The number of Web users in South Africa is growing at a steady pace and, quite significantly, the number of users who have been online for five years or longer is growing too – making a solid case for businesses in this country to begin seriously considering an e-commerce strategy to remain current in a changing market.

This is according to Pete Flynn, MD of White Wall Web, who says that the growth in the number of users who understand and trust the Internet equates to a target market that is happy to transact online.
"South Africa is still around four years behind the rest of the world in terms of online transacting and we’ll probably never completely close this gap but we will continue to follow quite steadily,” he says. “E-commerce is an inevitable progression for South African businesses especially when you consider online giant, Amazon.com, which records more online turnover than our two main local competitors, Pick ‘n Pay and Shoprite, combined.”
Andrew Smith, co-founder of Live Alchemy, says that while the rest of the world’s traditional retailers often supplement their brick and mortar business quite successfully online, South African businesses are seemingly reticent to follow suit.
He says Telkom and the lack of Internet access have taken the blame for slow e-commerce uptake for far too long.
“If you walked around a shopping centre today you’d find that almost everyone there has access to high-speed, always-on Internet, be it at home or work,” he says. “The reality of the situation is that traditional retailers simply don’t know where to start with their online efforts. They think ‘e-commerce’ and see ‘high-tech’ and become intimidated by the unknown.”

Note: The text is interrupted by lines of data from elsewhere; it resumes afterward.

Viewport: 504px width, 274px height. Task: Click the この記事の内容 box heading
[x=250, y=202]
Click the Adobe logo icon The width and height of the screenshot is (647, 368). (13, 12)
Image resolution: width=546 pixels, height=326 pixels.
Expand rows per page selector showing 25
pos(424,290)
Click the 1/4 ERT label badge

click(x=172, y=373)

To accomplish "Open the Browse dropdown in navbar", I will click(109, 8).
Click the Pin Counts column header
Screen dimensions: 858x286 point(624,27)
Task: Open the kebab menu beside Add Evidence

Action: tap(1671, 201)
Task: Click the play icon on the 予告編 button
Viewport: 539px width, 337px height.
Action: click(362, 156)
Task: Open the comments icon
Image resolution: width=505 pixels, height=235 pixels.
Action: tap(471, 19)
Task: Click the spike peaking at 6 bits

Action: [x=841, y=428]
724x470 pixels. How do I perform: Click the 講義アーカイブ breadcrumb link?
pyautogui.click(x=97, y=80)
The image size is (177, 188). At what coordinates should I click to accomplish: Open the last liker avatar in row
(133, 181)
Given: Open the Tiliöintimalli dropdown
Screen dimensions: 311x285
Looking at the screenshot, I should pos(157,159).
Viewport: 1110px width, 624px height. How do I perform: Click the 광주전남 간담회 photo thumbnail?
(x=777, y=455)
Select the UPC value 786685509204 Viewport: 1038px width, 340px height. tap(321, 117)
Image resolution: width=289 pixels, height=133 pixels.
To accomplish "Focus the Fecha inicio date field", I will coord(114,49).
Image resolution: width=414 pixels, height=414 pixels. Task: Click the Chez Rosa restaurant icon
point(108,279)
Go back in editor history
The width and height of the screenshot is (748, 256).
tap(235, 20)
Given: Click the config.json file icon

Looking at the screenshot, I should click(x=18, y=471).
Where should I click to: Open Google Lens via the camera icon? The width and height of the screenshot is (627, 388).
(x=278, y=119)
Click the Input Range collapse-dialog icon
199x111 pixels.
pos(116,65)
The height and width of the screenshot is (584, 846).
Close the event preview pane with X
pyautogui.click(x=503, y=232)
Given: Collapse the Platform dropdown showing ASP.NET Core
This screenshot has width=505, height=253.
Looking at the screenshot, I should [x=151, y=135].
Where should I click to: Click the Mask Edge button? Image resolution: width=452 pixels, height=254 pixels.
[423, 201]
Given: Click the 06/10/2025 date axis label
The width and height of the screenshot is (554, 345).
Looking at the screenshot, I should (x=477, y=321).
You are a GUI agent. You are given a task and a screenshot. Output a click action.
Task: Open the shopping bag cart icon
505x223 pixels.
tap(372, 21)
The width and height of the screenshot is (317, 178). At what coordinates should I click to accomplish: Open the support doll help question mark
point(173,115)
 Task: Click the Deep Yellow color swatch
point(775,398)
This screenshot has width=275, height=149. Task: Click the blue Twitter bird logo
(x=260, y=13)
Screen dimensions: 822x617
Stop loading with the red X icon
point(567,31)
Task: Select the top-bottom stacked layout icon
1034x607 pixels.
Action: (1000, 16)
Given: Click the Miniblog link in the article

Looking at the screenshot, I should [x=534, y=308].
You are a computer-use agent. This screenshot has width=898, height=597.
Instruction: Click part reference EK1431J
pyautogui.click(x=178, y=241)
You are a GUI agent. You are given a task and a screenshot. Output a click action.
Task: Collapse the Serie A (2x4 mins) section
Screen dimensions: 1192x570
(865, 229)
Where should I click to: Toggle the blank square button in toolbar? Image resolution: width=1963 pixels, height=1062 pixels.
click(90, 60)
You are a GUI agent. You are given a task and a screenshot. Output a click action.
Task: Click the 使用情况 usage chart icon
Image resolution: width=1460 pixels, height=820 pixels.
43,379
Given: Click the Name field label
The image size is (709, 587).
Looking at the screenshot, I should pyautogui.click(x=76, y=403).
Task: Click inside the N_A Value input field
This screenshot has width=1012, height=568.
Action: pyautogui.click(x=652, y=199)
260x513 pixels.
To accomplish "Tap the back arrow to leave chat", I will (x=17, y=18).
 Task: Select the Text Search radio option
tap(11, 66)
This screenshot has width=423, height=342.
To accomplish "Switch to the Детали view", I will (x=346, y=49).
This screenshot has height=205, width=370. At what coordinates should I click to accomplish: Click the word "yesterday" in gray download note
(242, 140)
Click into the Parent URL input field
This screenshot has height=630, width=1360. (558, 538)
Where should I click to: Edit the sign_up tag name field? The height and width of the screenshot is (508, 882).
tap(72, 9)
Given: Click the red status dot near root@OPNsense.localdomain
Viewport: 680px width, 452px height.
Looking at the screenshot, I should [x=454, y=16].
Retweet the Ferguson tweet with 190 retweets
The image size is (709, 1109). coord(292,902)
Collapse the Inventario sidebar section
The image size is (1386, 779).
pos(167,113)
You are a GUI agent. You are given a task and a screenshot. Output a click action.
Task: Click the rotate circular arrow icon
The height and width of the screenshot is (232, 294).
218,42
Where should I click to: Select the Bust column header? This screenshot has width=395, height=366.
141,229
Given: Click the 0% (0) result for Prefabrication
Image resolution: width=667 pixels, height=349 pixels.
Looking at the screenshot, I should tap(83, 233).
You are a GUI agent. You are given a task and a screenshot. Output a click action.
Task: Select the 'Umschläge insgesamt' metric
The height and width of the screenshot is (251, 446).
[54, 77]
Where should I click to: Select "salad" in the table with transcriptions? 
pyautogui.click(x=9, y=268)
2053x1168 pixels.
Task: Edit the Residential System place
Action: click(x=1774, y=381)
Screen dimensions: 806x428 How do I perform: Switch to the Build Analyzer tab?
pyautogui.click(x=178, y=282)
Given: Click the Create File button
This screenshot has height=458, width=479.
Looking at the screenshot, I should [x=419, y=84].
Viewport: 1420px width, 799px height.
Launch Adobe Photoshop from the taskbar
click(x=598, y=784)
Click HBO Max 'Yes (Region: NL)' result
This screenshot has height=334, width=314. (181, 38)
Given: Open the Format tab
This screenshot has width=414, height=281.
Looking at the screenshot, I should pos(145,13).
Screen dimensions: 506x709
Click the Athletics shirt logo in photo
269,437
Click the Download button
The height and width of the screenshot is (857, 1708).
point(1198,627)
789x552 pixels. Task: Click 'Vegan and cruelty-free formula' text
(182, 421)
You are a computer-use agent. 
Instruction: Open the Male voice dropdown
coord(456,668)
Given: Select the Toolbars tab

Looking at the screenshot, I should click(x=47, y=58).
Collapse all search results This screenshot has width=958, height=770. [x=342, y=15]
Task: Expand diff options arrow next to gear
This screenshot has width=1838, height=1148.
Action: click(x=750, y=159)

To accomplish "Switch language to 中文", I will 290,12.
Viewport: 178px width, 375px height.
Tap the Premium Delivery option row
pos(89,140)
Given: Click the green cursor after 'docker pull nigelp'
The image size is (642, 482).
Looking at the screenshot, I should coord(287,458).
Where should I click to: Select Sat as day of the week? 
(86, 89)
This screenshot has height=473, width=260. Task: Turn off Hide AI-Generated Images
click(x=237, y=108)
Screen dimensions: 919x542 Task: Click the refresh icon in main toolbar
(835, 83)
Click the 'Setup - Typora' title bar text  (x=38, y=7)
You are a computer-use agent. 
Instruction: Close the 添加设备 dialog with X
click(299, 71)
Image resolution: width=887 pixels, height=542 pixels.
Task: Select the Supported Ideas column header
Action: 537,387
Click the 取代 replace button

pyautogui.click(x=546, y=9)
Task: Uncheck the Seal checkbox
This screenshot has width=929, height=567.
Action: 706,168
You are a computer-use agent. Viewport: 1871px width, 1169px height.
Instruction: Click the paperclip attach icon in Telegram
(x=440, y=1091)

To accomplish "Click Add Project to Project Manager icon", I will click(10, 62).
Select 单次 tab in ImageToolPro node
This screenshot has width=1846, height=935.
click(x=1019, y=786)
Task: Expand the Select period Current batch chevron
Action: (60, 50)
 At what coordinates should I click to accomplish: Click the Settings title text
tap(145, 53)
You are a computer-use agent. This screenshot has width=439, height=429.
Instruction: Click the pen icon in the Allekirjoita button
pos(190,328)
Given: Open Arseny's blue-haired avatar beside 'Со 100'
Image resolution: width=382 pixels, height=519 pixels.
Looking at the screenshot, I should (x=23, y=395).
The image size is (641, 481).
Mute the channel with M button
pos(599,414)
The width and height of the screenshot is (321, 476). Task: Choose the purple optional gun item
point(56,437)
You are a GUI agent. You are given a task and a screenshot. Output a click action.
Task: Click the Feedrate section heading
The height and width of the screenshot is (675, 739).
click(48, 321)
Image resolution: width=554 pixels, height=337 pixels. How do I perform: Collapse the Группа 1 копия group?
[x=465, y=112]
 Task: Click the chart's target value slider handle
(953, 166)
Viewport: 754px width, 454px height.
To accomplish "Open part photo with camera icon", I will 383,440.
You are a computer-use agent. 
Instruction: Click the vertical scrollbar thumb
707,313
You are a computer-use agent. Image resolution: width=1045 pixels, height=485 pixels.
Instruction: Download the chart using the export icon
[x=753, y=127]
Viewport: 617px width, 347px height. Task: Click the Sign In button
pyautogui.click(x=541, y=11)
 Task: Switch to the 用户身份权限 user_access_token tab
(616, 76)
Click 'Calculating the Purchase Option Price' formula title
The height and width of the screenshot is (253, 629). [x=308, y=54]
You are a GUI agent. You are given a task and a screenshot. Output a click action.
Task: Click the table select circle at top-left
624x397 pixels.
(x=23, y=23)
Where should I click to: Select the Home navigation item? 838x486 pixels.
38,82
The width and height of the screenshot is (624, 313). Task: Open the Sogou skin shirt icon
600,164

Flynn agrees, saying e-commerce is a cloudy concept for many South African business owners and says the perception is that it is expensive, difficult to get right and only for the technically-savvy younger generation.
“These perceptions are slowly changing due, in point, to the number of examples of successful companies operating in this field today, like Kalahari and Yuppie Chef," he says.
Live Alchemy's Smith says: “Big name retailer, Game, has yet to dip its toes in the water and, while Woolworths and Pick n Pay have made treads online, they don’t offer a national footprint.
“This has opened the door for specialist online brands like Yuppie Chef, Kalahari, eDreams and the like and, while turnover is still tiny compared to their offline counterparts, business is growing at a rate of 30% a year and it’s going to be difficult for latecomers to compete with them.”
Smith says that buying online requires a big leap of faith for South African consumers but that once trust has been solidified, it will be near impossible for late entry competitors to win existing online consumers over.
White Wall Web’s Flynn says the Web has grown up, users are more experienced, standards have begun to take shape and Web-based solutions for eCommerce are more affordable – all of which has laid the groundwork making the online market an increasingly attractive.
E-commerce isn’t necessarily for everyone, Flynn warns. “Like any marketing and distribution method, some implementations and conditions around the implementation are better than others, which directly affects the bottom line.
“But e-commerce does offer several advantages over traditional, including not having to stock products before selling them, not needing expensive retail space and being able to showcase products to an international market as opposed to just a market local to specific stores.”